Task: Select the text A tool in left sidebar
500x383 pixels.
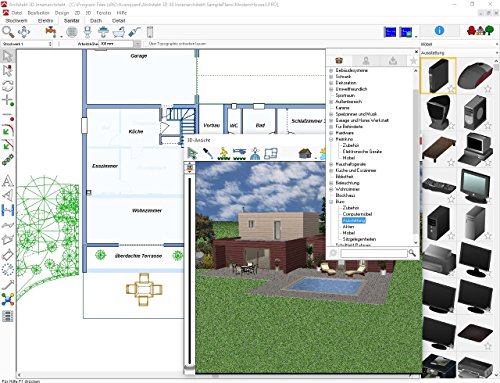Action: tap(8, 181)
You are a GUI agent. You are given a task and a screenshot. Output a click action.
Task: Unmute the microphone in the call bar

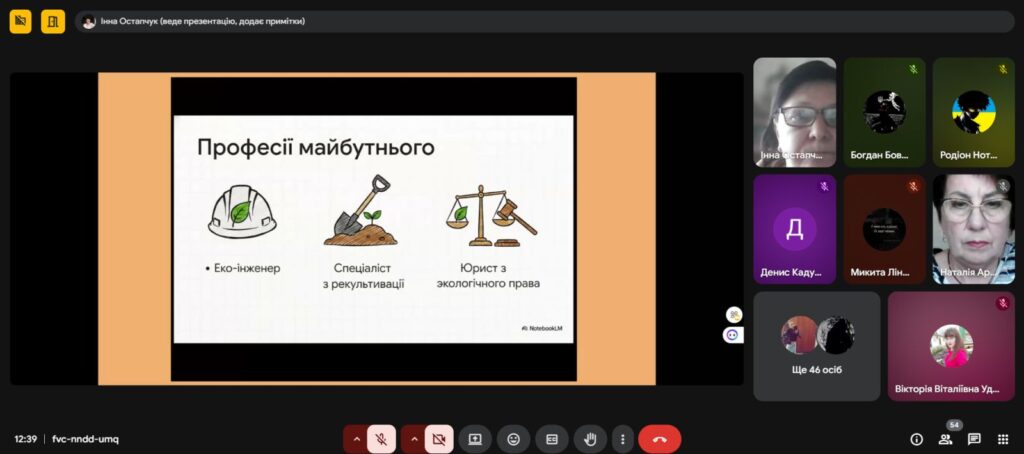pyautogui.click(x=381, y=439)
..............................
An exact copy of the material above is required, minus its images.

> **ANSWER TO THE PROBLEM**
Task: Select the text A tool in left sidebar
500x383 pixels.
Action: tap(8, 181)
You are a GUI agent. You are given a task and a screenshot. Output a click action.
Task: Unmute the microphone in the call bar

pyautogui.click(x=381, y=439)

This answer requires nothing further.